| AUFGABE 1 |
Gib aus dem Lesetext über die Tagebuchschreiberin den Abschnitt wörtlich wieder, der mit den Worten „Die Schreiberin ist“ einsetzt und mit „oft besuchte, trat.“ schließt.
| AUFGABE 2 |
Führe den Lesetext über die Tagebuchschreiberin und ihre Familie ab dem letzten gezeigten Satz weiter.

| LESETEXT |
Die Schreiberin ist die am 6. Februar 1790 geborene jüngere Tochter des Buchhalters und Hauptauswechselungskassirers Johann Gottl. Winkler. Sie lebte in dem jetzt noch auf der kleinen Schießgasse unter Nr. 1 stehenden Hause mit ihren Eltern, einer älteren Schwester und zeitweise auch mit einem Bruder, der gerade in jenen Jahren seine juristischen Studien auf der Universität Wittenberg abschloß und bald darauf in sein erstes Amt zu Hohenstein in der Sächsischen Schweiz, von wo aus er die Seinigen sehr oft besuchte, trat.

Die Familie bewohnte das dritte Stockwerk, dessen Vorderzimmer nach der Gasse, dessen Hinterzimmer auf den Wall und die Bastion Mars blickten.

Im unteren Geschoß, das die Beschießung im Jahre 1760 überdauert hat und noch heute alte Kreuzgewölbe zeigt, hatten die Königlich Sächsische Kassenbilletskommission, sowie die Hauptauswechselungskasse, deren Buchhalter der Vater war, ihren Sitz. Dadurch, daß das Bureau des Vaters in dem seiner Ehefrau gehörenden Hause war, verkehrten die jüngeren Amtsgenossen sehr oft in der Familie, darunter auch ein Vetter, der mit der Tagebuchschreiberin Schwester damals so gut wie verlobt war[1].

Diese Herren, von denen einer gelegentlich in einer schwarzen, mit Gold bestickten Sammetmütze sehr stattlich einherging, und noch viele andere Personen aus der Stadt, mit denen die Familie sehr befreundet war, verkehrten sehr oft zu Mittag oder zu Abend bei den Eltern, die ein sehr gastfreies Haus hielten. So verkehrten aber auch die Eltern häufig bei Freunden, namentlich bei dem damals sehr angesehenen Rechtskonsulenten Dr. Zange auf der Scheffelgaffe.

| DATENAUSZUG |

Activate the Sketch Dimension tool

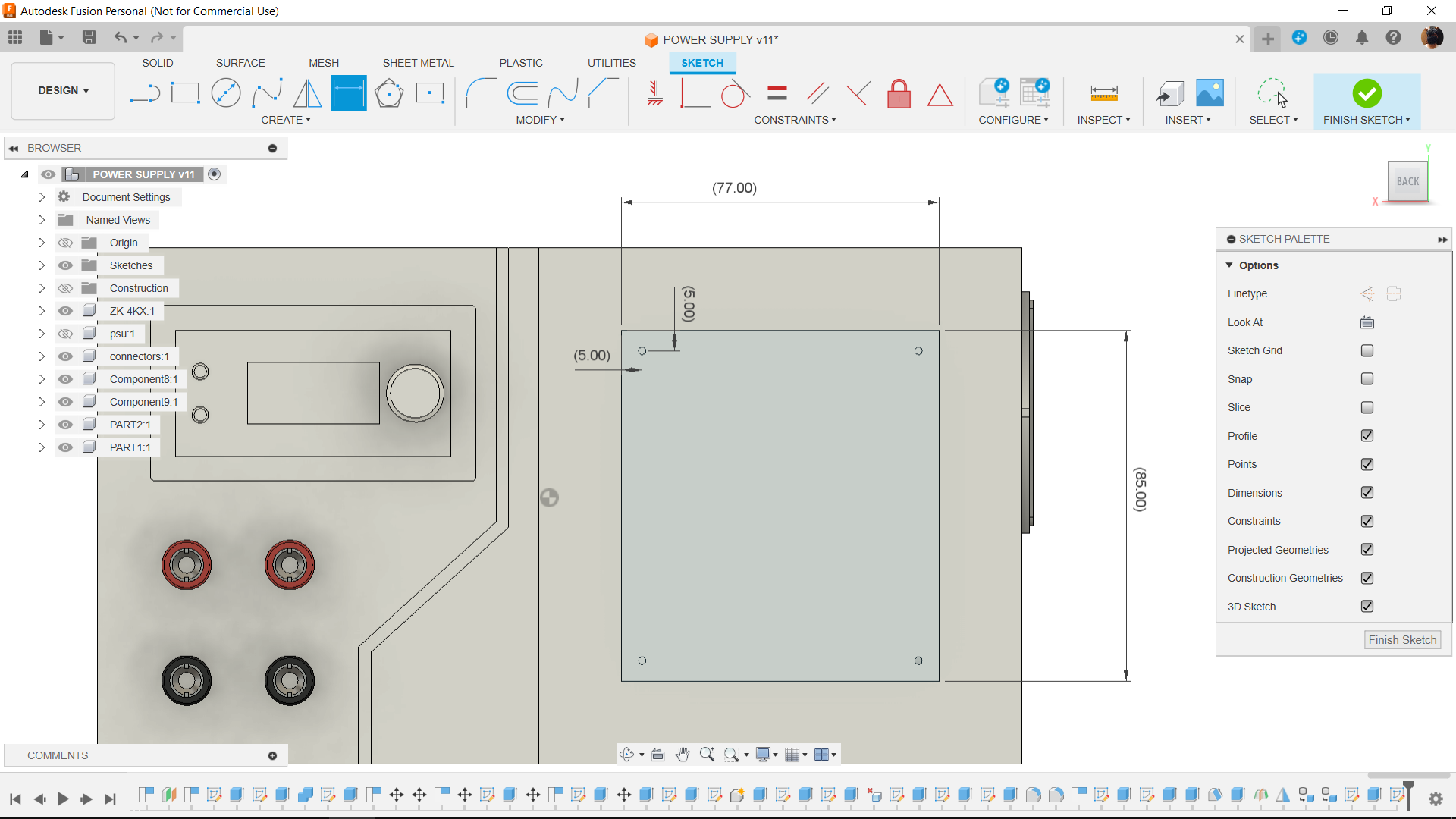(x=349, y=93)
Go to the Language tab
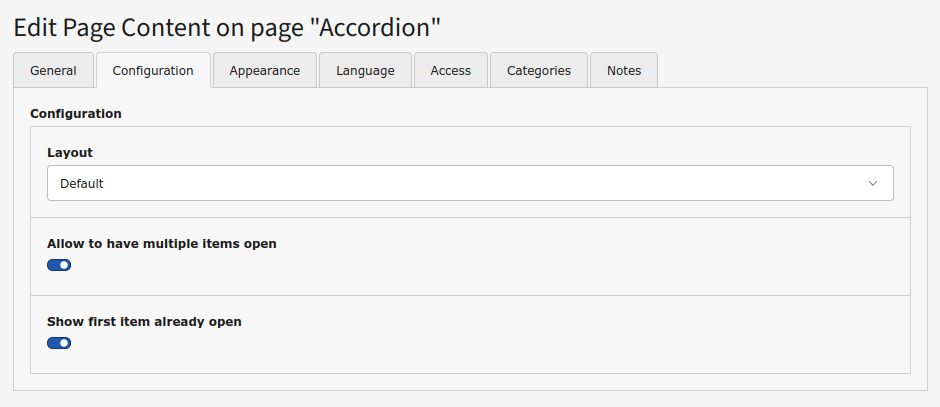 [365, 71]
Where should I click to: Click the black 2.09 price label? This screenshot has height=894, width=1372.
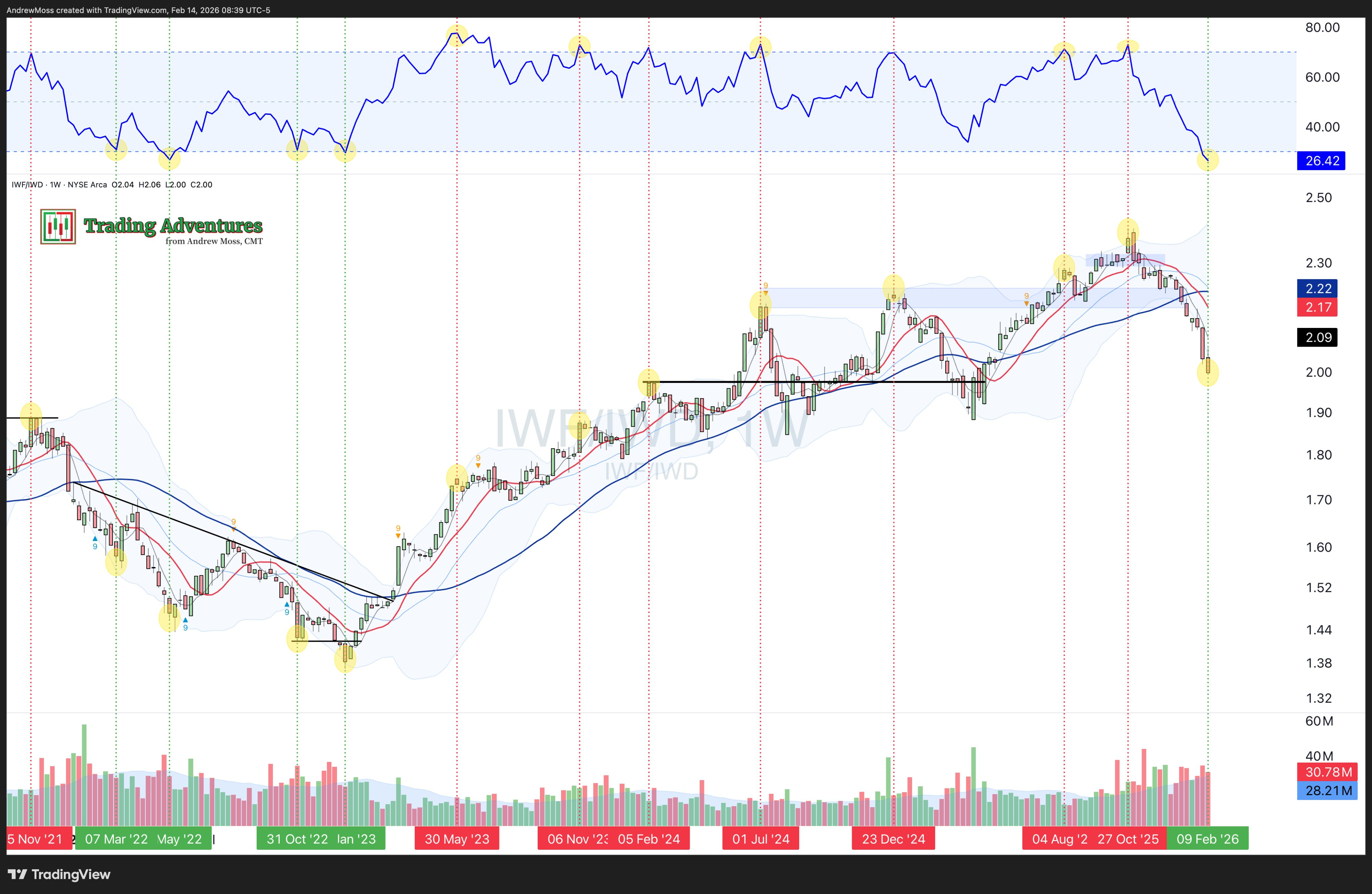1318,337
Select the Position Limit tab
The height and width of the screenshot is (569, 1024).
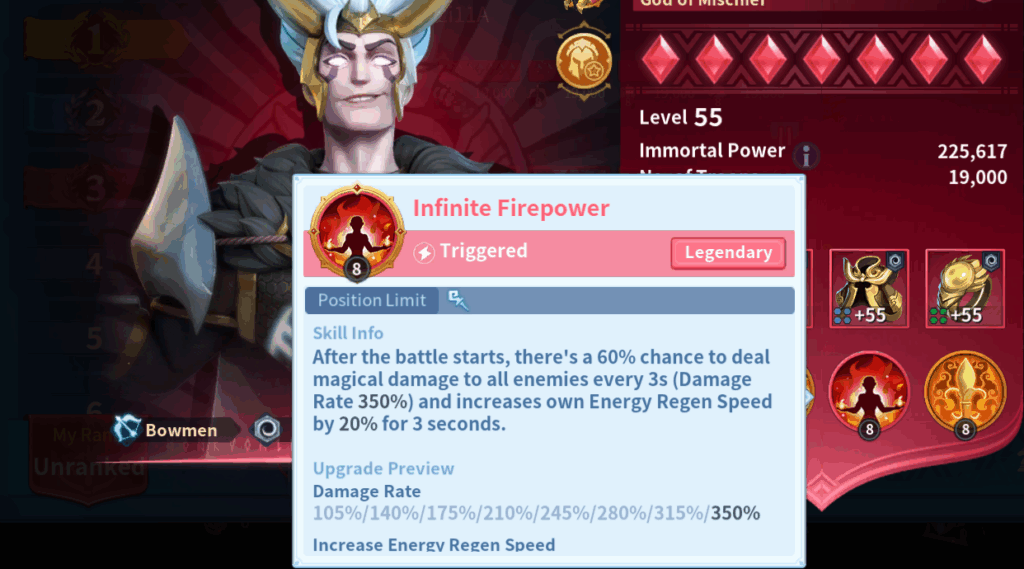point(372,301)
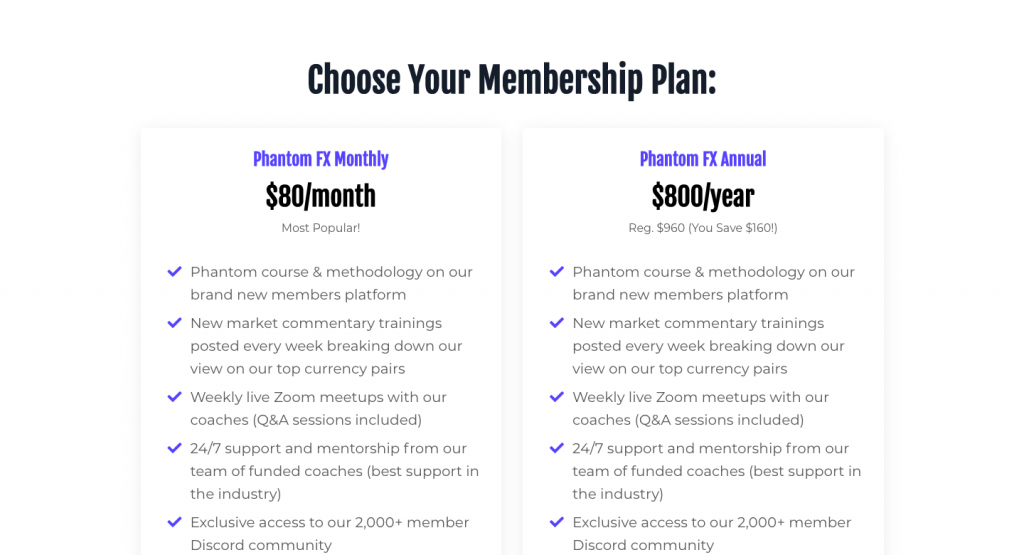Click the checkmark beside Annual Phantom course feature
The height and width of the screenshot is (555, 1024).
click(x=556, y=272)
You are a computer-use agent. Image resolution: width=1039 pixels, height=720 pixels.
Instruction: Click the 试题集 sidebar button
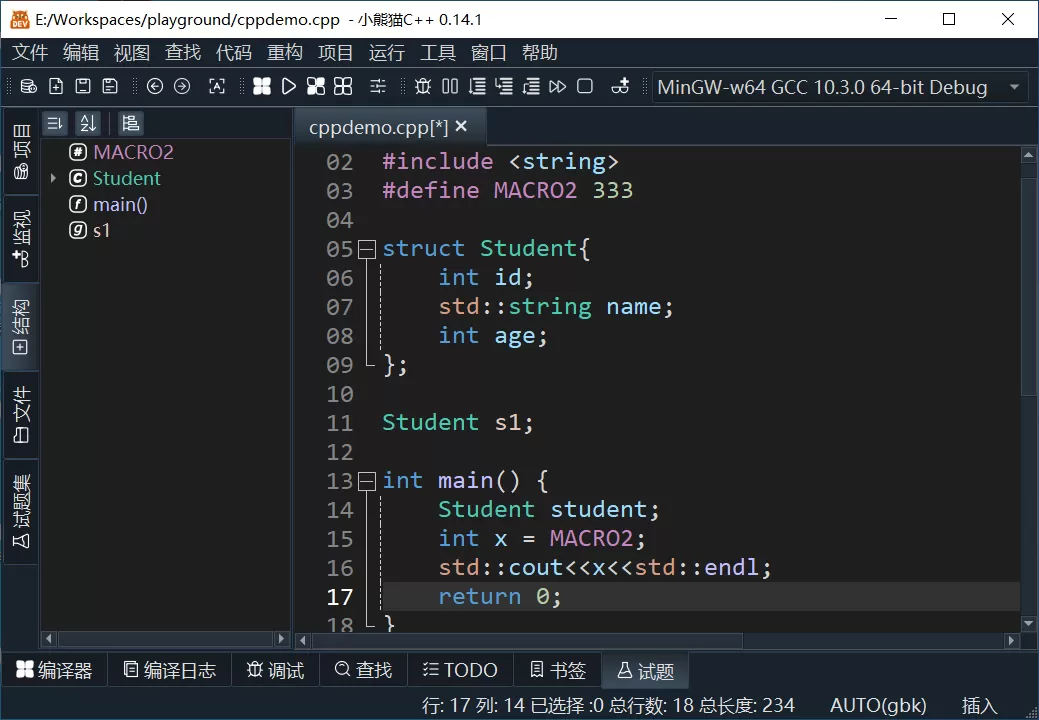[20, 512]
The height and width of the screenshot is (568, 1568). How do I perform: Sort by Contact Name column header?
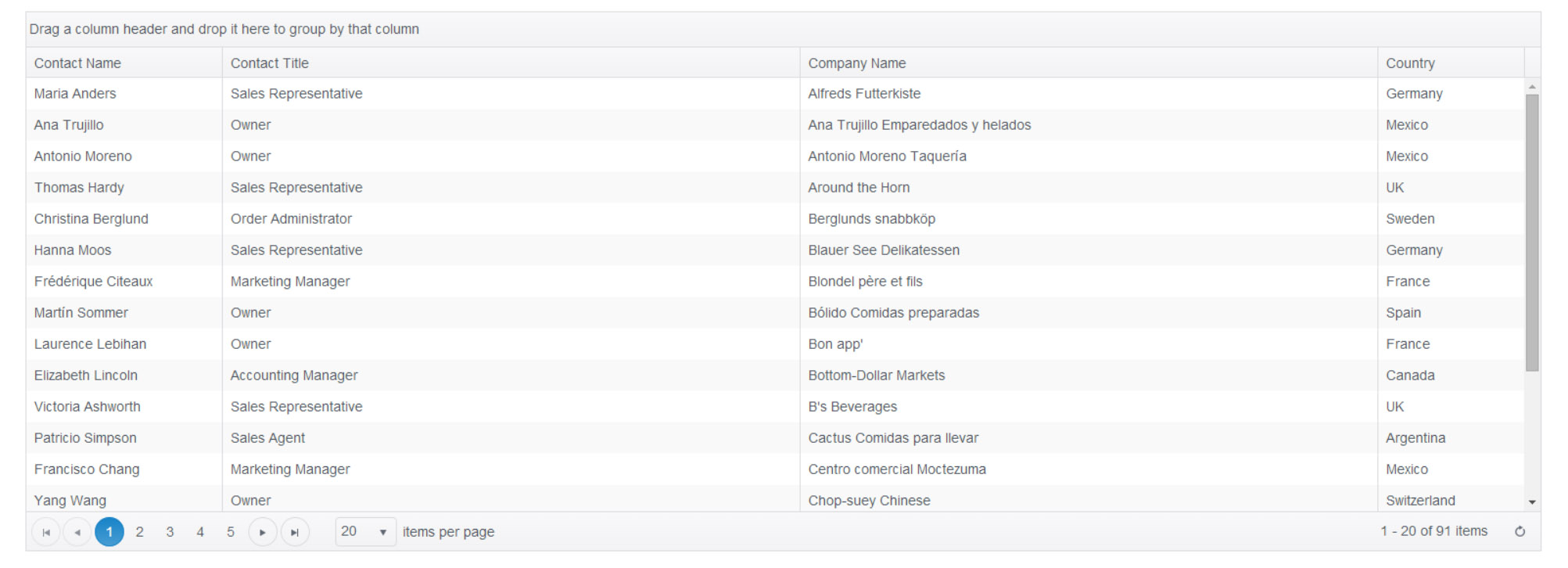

| RICHTIGE LÖSUNG 1 |
Die Schreiberin ist die am 6. Februar 1790 geborene jüngere Tochter des Buchhalters und Hauptauswechselungskassirers Johann Gottl. Winkler. Sie lebte in dem jetzt noch auf der kleinen Schießgasse unter Nr. 1 stehenden Hause mit ihren Eltern, einer älteren Schwester und zeitweise auch mit einem Bruder, der gerade in jenen Jahren seine juristischen Studien auf der Universität Wittenberg abschloß und bald darauf in sein erstes Amt zu Hohenstein in der Sächsischen Schweiz, von wo aus er die Seinigen sehr oft besuchte, trat.

| RICHTIGE LÖSUNG 2 |
Manche Abende waren die Töchter mit dem Vetter oder den Eltern zu Hause. Man unterhielt sich lebhaft, die Mädchen spannen oder strickten auch, wenn das Spinnrad, das in den Aufzeichnungen bald nicht mehr erwähnt wird, zerbrochen war. Sehr gern wurden auch allerhand Spiele getrieben: Passarowitz, Rothspitzchen, Tippen und Solo. Vorzüglich aber wurde Hausmusik gepflegt. Außer dem Klavier, zu dem auch gern gesungen wurde, werden Violine, Flöte und Harfe erwähnt. Bruder und Vetter bearbeiten die zwei ersten, die Schwester spielt die Harfe und singt dazu. Um recht viel Vorrath zu haben, schreiben die Mädchen fleißig Noten ab oder borgen sie sich aus. Nicht selten werden auch Geschichten aus den damals so beliebten Almanachen und Taschenkalendern vorgelesen. In stillen Stunden versenkt sich wohl auch eins der Mädchen in ein Buch von Kotzebue, das mit Entzücken gelesen wird. – Waren die Schwestern des Abends etwa allein zu Hause, dann tanzten sie vergnügt mit einander, um sich immer vorzuüben, wenn ein Ball auf der Post (Landhausstraße) bevorstand. Mancherlei Unterhaltung boten die im Hause gepflegten Thiere. Da gab es einen treuen Hund Tamino, eine schnurrende Katze und im Hofe etliche Kaninchen. Von Kanarienvögeln hören wir nichts, wohl aber von Kreuzschnäbeln und Rothkehlchen; ja eine Zeit lang sind zahme Rebhühner die Begleiterinnen der Mädchen in den Zimmern, einmal sogar beim Spaziergang.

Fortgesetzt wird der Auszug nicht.